En el ámbito de la teoría política hay dos maneras de entender el centro. Una, la más común y frecuente, es la que hace referencia a éste como el punto intermedio entre las dos grandes posturas políticas que han articulado el espectro ideológico desde la Revolución Francesa en adelante: la izquierda y la derecha.

Otra manera de entender al centro es aquella que lo concibe, no ya como una postura política, sino como el punto de encuentro y de entendimiento entre personas que piensan y opinan distinto, pero que acuerdan tener que moderar sus posturas para que ese espacio de coincidencia esencial pueda permitir la convivencia de la pluralidad de puntos de vista.

En este sentido, el centro representa el espacio en el que cuaja el consenso básico sin el cual son imposibles las condiciones necesarias para permitir la coexistencia pacífica de personas que, aun teniendo diferencias, políticas, ideológicas, religiosas, culturales, raciales, y hasta relacionadas con sus lugares de origen, reconocen que la tolerancia y aceptación recíproca de esas diferencias es la única clave para poder convivir entre sí sin violencia.

El centro, así entendido, supone la existencia de ciertos valores compartidos básicos que permiten que los naturales particularismos que existen en una sociedad (nuestros valores, principios y posturas particulares —políticas, ideológicas, religiosas, etc.—) no prevalezcan por encima de los que nos resultan comunes a todos y, por lo tanto, no resulten disruptivos para la convivencia común.

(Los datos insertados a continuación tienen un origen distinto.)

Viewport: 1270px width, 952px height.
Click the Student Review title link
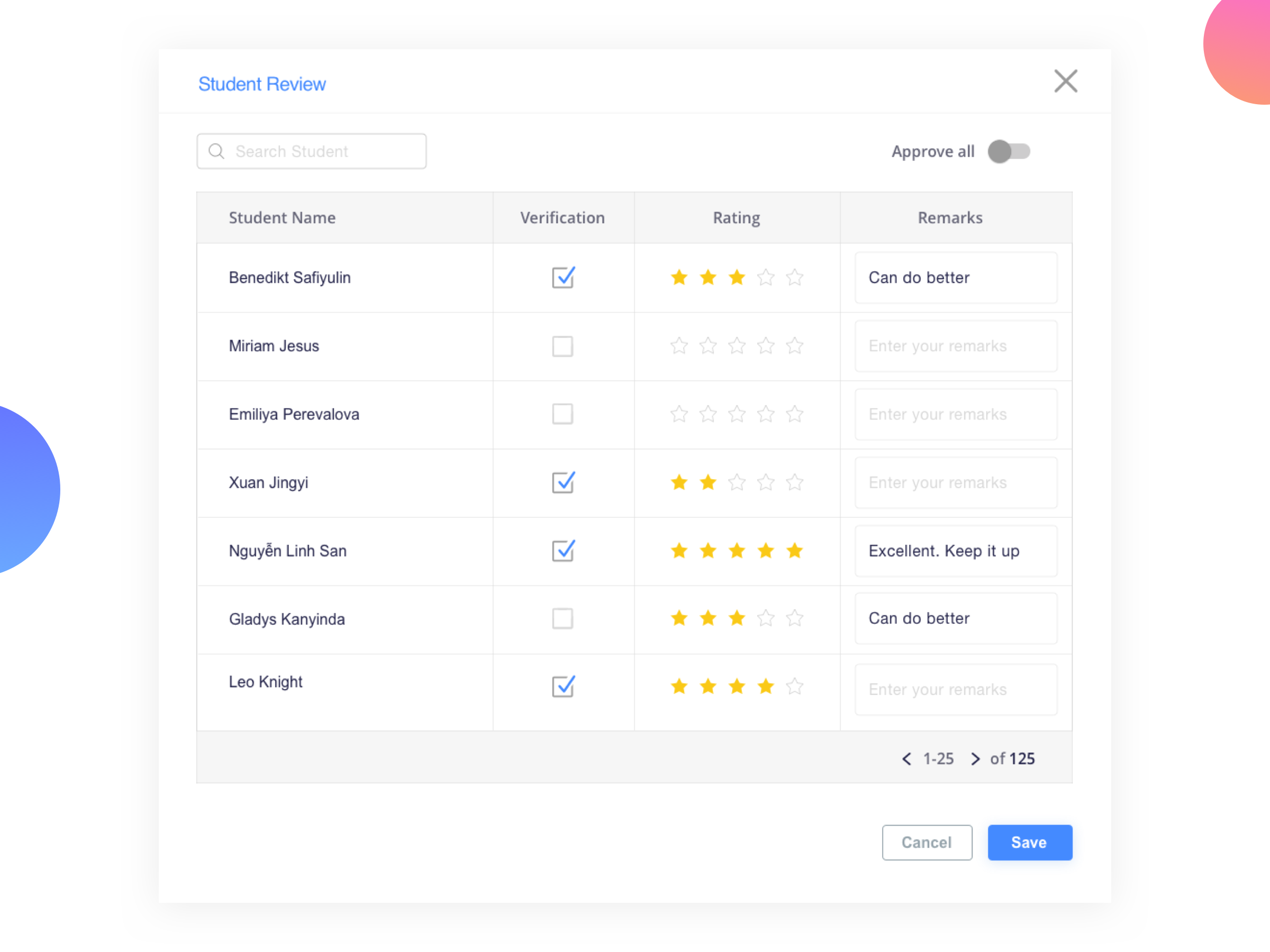click(262, 83)
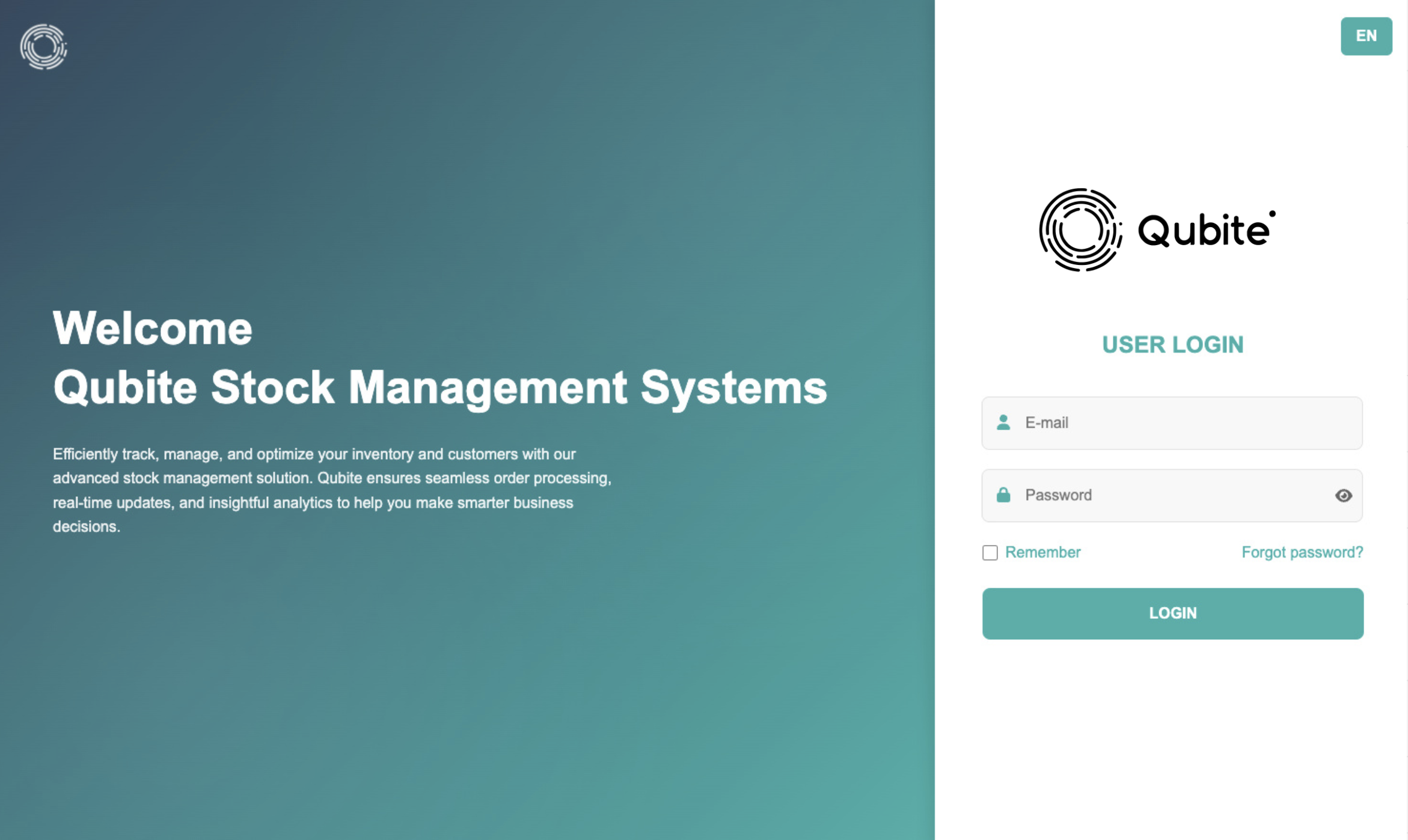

Lo anterior supone que, si bien nuestros valores y principios particulares (los que sustentan las coincidencias políticas y que permiten articular un partido; los que sostienen las creencias religiosas y le dan sentido a la existencia de las distintas iglesias; los que implican intereses laborales comunes y que le dan sustento, por ejemplo, a un sindicato; los que implican ciertos rasgos culturales comunes y permiten definir una determinada etnia; entre muchos otros) son válidos e importantes para definir nuestra propia identidad y sentido al interior de un conglomerado social, éstos no son asumidos ni como únicos, ni mucho menos como excluyentes o determinantes para pertenecer al mismo.

Si eso fuera así, no habría espacio para los disensos y las diferencias y cualquier diversidad terminaría por tener un carácter existencial del que dependería la supervivencia de la sociedad. Sin la aceptación de ese consenso básico en respetar y tolerar a quien piensa o es distinto a nosotros, la convivencia pacífica se tornaría imposible y las diferencias, las consecuentes exclusiones y hasta el acoso a quien es “diverso” marcarían la vida de nuestras sociedades.

El centro constituye, de ese modo, ese núcleo de valores y principios consensuados que se asumen fundamentales por encima de las distinciones, las divergencias y las discrepancias.

En los tiempos actuales, marcados por todo tipo de radicalismos (políticos, ideológicos, religiosos, étnicos y de otra naturaleza), el centro tiende a diluirse peligrosamente. La proliferación de los chauvinismos, la exaltación de los particularismos, de las identidades sin fin, así como el énfasis en las diferencias, están marcando el discurso político en todo el mundo y, por lo tanto, poniendo en riesgo la supervivencia de ese centro del que depende la convivencia de la diversidad que ha caracterizado —al menos aspiracional e idealmente— a las sociedades democráticas.

Y es que el discurso que divide entre propios y extraños, entre buenos y malos, entre amigos y enemigos, tan en boga en el discurso público contemporáneo, constituye la negación de la tolerancia y, por lo tanto, en el sustento de la negación, el hostigamiento, la discriminación o, peor aún, la persecución de los “otros”.

Resulta obvio que, de la existencia y supervivencia del centro depende, en consecuencia, el de la democracia misma. Por eso resulta paradójico que, como pasa en México, los discursos y de las acciones que dinamitan el centro exacerbando los radicalismos se sustenten en la reivindicación de la democracia.

“Somos el país más democrático del mundo”, proclama a los cuatro vientos la presidenta Sheinbaum, cuando en realidad todos los días evoca y exalta sus particularismos, niega y descalifica a quien piensa y opina distinto y utiliza todo el aparato del Estado para combatir a sus adversarios.